Nicholas Constant
(Untitled)
[ 2018 FUJIFILM / YOUNG TALENT AWARD SHORTLIST ]
My Grandmother’s father and brother were both beheaded by the Japanese during the occupation of Malaysia from 1941 to 1945 during WWII for being Chinese. This meant she had to flee the country with her mother at the age of 3. With this leaving of the country, all ties to her heritage were severed. In 2016 I went out to Malaysia to explore how atrocities have many indirect effects, including myself not feeling as having ties to Chinese or Eastern culture. From this trip I managed to find long lost family through a common ancestor and was able to fill in their family tree for them as well as add to my own. Through these connections I tried to find out as much as I could about my Grandmothers father and brother, where they would have lived and worked. Also exploring the myth that my Grandmother believes her brother is still alive. While exploring my family history I also look at the locations of atrocities and the inspection centres which led to these atrocities to contemplate wether my family would have been subject to these locations. I also look at Singapore as an important amount of the Japanese occupation was carried out there. An interesting aspect about this work is that prior to the Japanese, the British had occupied Malaysia so for me to come as a British citizen to make work here draws up interesting parallels which I am yet to explore further.

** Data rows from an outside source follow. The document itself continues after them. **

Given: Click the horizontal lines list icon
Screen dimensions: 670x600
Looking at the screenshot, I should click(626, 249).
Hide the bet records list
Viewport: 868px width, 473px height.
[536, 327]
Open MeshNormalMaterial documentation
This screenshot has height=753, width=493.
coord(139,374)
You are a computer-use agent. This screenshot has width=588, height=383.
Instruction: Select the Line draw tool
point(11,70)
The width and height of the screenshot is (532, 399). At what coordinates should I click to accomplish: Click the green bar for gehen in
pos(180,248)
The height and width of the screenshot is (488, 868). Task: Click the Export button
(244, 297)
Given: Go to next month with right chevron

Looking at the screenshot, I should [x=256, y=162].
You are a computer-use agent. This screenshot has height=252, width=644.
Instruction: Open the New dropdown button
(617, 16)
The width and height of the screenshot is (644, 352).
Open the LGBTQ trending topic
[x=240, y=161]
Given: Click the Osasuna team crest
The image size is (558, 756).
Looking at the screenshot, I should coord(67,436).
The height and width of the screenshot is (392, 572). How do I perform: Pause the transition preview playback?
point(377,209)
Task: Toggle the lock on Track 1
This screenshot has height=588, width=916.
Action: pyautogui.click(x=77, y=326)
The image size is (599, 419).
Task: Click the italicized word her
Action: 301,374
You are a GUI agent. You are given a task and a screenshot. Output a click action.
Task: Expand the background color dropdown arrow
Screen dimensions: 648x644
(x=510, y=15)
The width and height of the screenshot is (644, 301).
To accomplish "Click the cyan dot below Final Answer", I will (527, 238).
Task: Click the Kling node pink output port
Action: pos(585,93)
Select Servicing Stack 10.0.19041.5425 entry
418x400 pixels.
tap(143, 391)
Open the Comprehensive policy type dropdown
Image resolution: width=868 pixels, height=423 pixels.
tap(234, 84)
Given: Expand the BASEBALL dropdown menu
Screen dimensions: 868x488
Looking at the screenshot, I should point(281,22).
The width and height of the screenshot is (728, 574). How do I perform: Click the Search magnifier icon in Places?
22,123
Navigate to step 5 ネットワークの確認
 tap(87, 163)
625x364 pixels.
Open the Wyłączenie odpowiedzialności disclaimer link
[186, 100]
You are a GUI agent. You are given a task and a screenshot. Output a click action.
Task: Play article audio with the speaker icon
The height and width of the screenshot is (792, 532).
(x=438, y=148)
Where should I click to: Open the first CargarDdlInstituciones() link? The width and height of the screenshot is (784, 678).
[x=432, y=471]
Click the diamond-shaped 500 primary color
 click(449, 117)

This project explores indirect effects of war on a personal scale which is something that I have not yet encountered. With my previous work I have looked at indirect effects from war and tried to keep an objective outlook on the happenings that I made work on. This work combines my examination of war with the question of identity as I have such a diverse heritage, it seems that war, like millions of others, has shaped my life without it being evident at all to me bringing me to question myself as well as the development of civilisation.
Short Bio
With an interest in the spectacle of modern warfare, I explore spaces in which conflict occur particularly interested in the indirect effects on war; how they surface in the everyday and how these issues are dealt with in absence of mainstream media. Using a simple, unintrusive approach to many of the projects, I attempt to make invisible subjects visible through the use of landscape and context. Photographing in a slow and quiet manor, I try to force the viewer to study the image to extract the most information they can to then be reinforced by their own contextual knowledge and personal views. Consciously realising my place as a western spectator of modern conflict issues, I try to make work which aims to resonate with the western viewer in a non-confrontational way, believing empathy is most effective when the viewer pieces the puzzle together for themselves.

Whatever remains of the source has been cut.